Le temps des grâces de Dominique Marchais

letempsdesgracesTitre du film : Le temps des grâces
Réalisateur : Dominique Marchais
Année : 2010
Origine : France
Durée : 123 minutes

FICHE IMDB

Résumé : Une enquête sur l'évolution du monde agricole et sur l'avenir de notre planète.

Premier long métrage de Dominique Marchais, Le temps des grâces rejoint la liste actuelle des films documentaires engagés en faveur de la planète, à l'instar du célèbre Home de Yann Arthus-Bertrand.
La différence est cependant de taille entre Le temps des grâces et Home. En effet, Dominique a pris le parti de ne donner aux images qui vont émailler son long métrage qu'un rôle illustratif. Le principal réside dans la parole qui est donnée aux agriculteurs. Si Le temps des grâces se révèle un documentaire passionnant, c'est d'abord parce que le cinéaste a choisi de s'intéresser à l'agriculture française en faisant parler les principaux intéressés, à savoir les agriculteurs.
Réussissant parfaitement à obtenir la confiance des interviewés, Dominique Marchais livre un film plein sur le plan des enjeux, évoquant tout à la fois des considérations économiques, écologiques, sociales, politiques, urbanistiques. Et là où le film est intéressant et évite toute langue de bois, c'est dans le fait que les agriculteurs qui évoquent leur profession avec beaucoup de passion n'en demeurent pas moins critique envers celle-ci.

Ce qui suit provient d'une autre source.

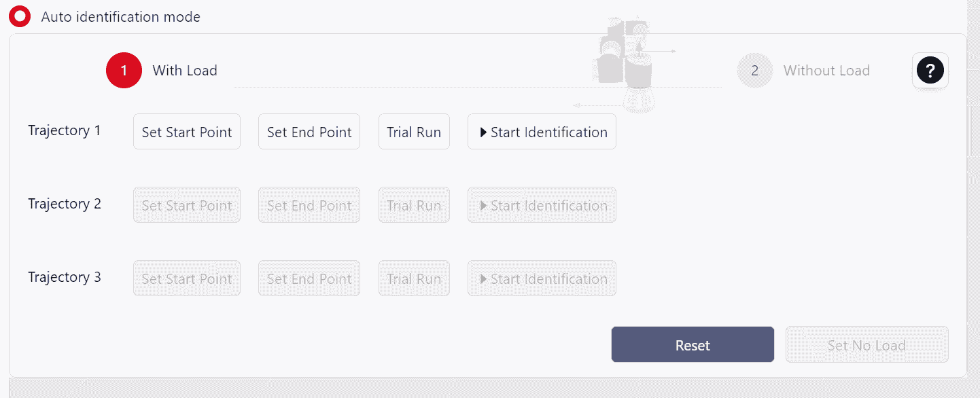Viewport: 980px width, 398px height.
Task: Switch to the Without Load step label
Action: coord(826,71)
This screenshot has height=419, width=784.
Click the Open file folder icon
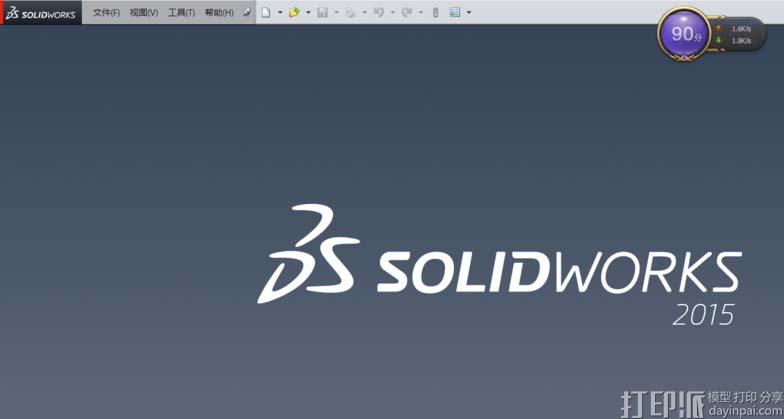[x=294, y=13]
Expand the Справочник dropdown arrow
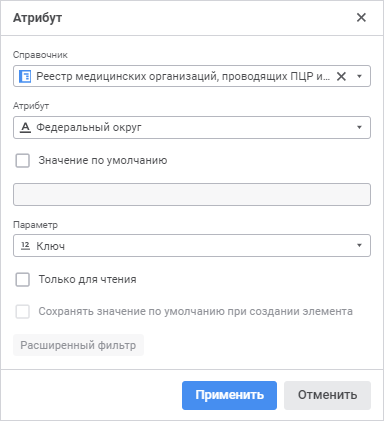The width and height of the screenshot is (384, 421). [359, 76]
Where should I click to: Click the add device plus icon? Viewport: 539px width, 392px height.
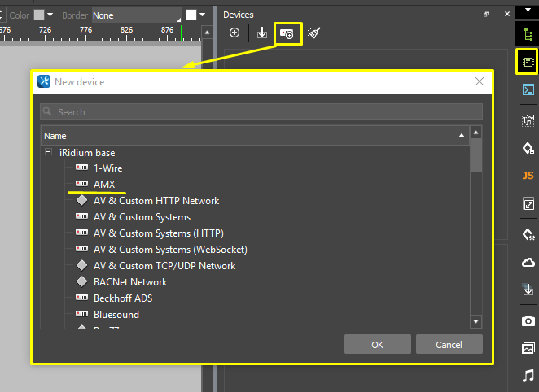(234, 33)
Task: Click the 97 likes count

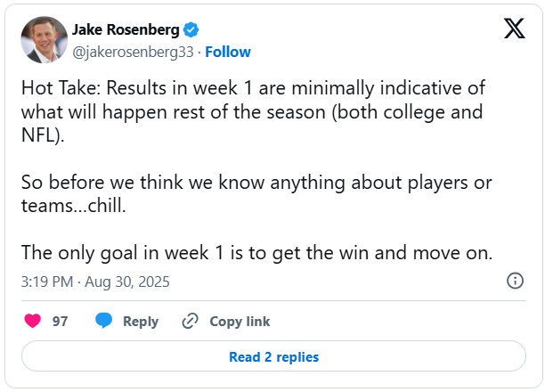Action: (60, 322)
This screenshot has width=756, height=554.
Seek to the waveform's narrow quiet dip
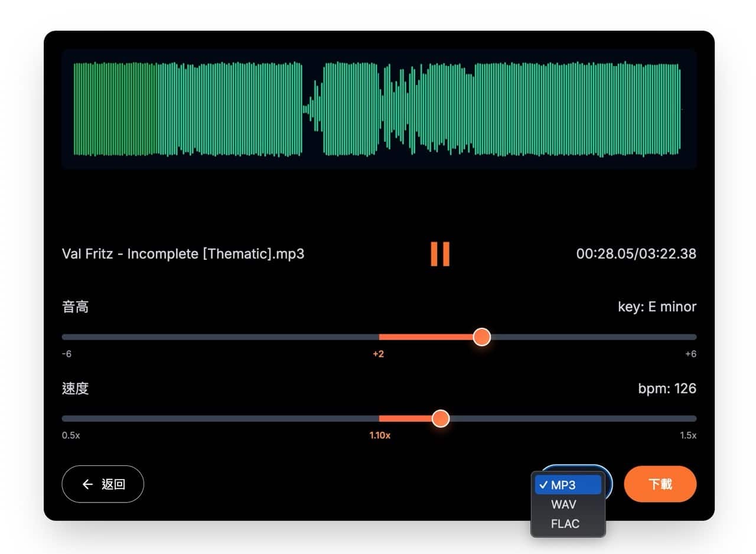(x=307, y=109)
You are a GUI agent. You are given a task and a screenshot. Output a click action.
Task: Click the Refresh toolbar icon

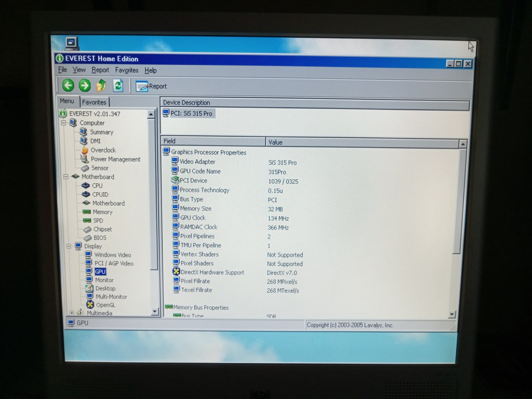pyautogui.click(x=118, y=86)
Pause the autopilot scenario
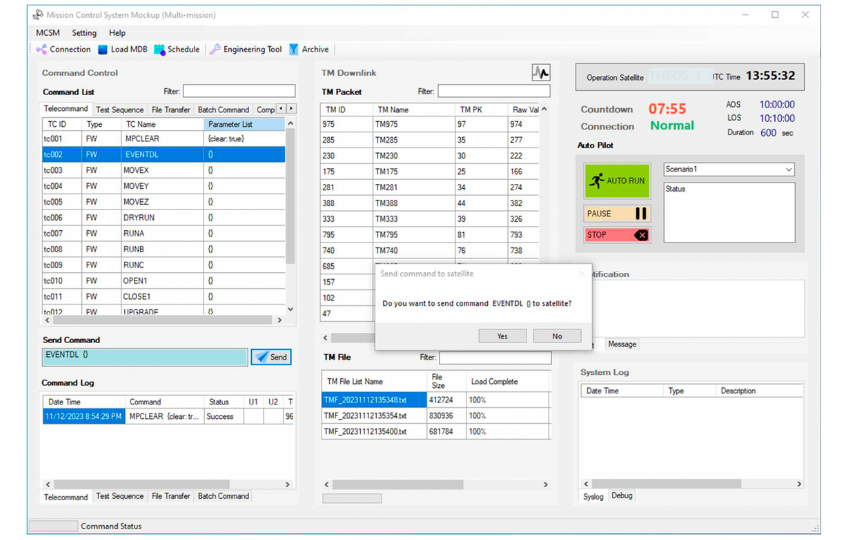The height and width of the screenshot is (540, 850). click(616, 214)
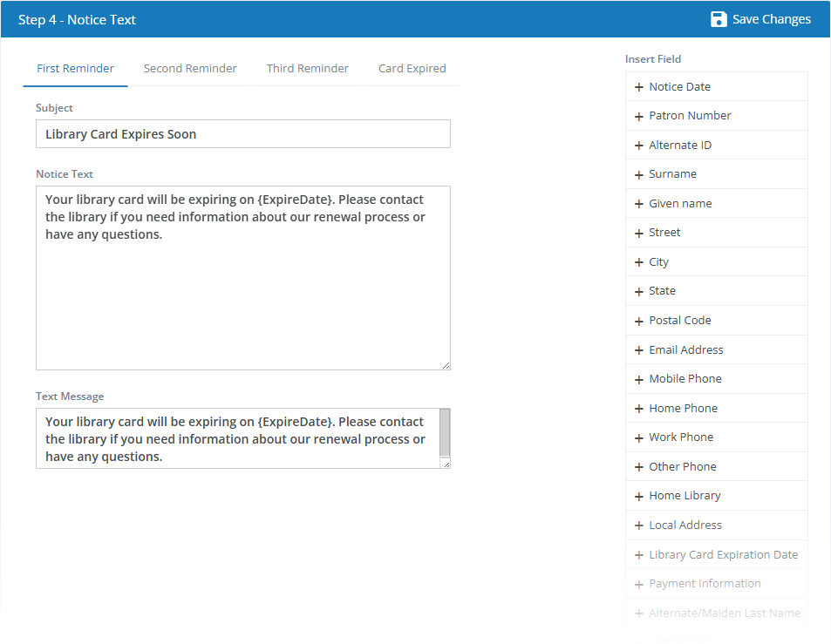The image size is (831, 644).
Task: Select the Card Expired tab
Action: pos(412,69)
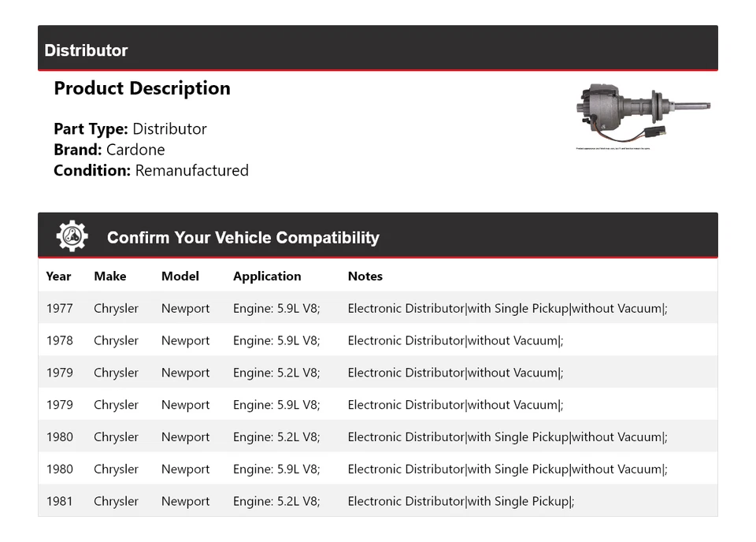Click the Brand: Cardone line
Image resolution: width=756 pixels, height=542 pixels.
coord(109,150)
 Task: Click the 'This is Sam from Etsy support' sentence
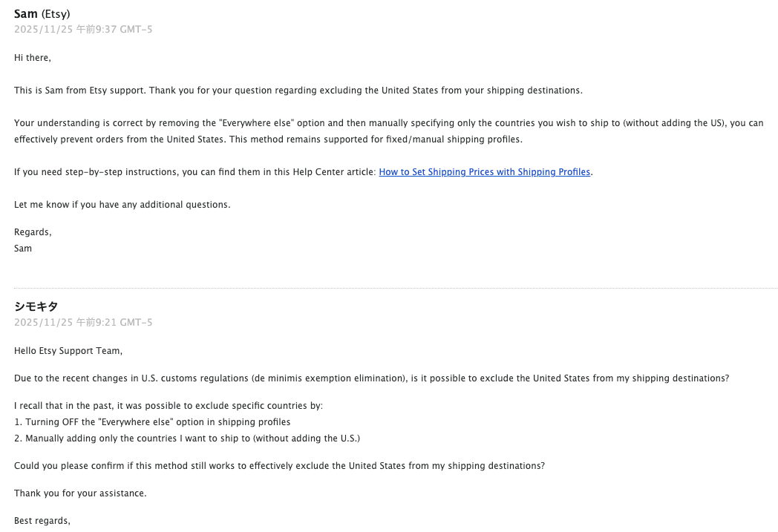pos(298,91)
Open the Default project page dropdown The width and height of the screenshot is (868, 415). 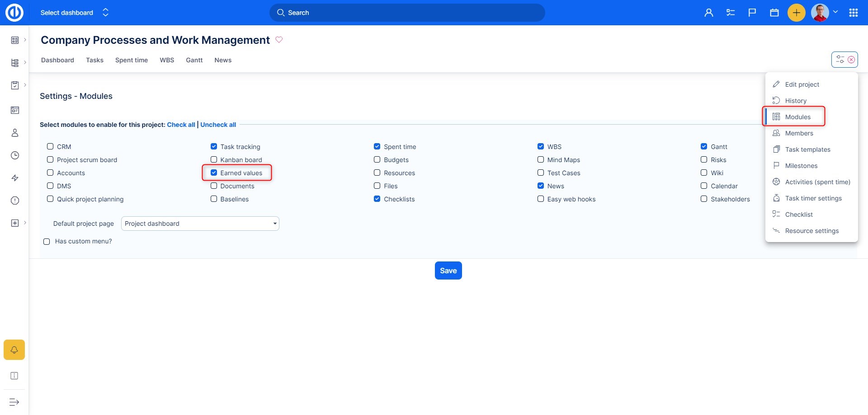[200, 224]
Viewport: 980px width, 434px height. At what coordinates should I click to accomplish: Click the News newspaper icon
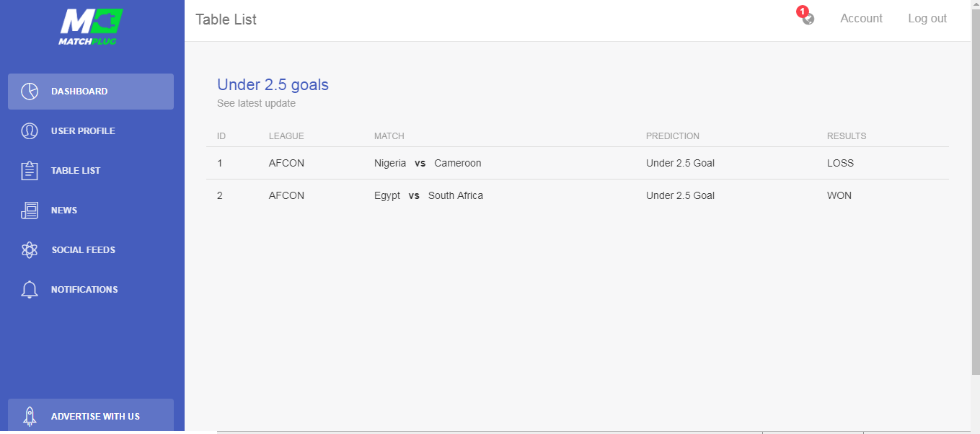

Les agriculteurs interviewés ne sont pas dupes et font preuve d'un étonnant sens critique. Ils n'hésitent pas à dire qu'avec l'introduction du progrès technique dès la fin de la deuxième guerre mondiale (le développement des tracteurs), leur profession va connaître un essor sans précédent au niveau de la productivité. Pour autant, les petites propriétés en terme de d'hectares vont progressivement laisser la place à de plus grosses exploitations. Comme dans de nombreuses autres industries, on passe du « small is beautiful » au « big is beautiful ». La rentabilité exige des économies d'échelle et en plus des exploitations qui grossissent, on assiste à une quasi disparition de la polyculture.

Le film montre très adroitement que tout cela est dicté par le sens de l'histoire avec une population qui augmente de façon exponentielle par rapport aux siècles passés et une mondialisation qui s'accroît. Cela n'empêche pas le documentaire, par le biais de ses intervenants, de rappeler que l'un des succès de l'industrie agro-alimentaire de la France tient justement en notre distinction sur le plan qualitatif. Un peu comme pour notre cinéma, il y a une nécessité de conserver une exception à la française dans le domaine de l'agriculture avec des produits de qualité reconnus dans le monde entier. Comme le film le signale très justement, il est évident que l'on ne pourra jamais concurrencer en terme de prix des pays en développement tels que le Brésil.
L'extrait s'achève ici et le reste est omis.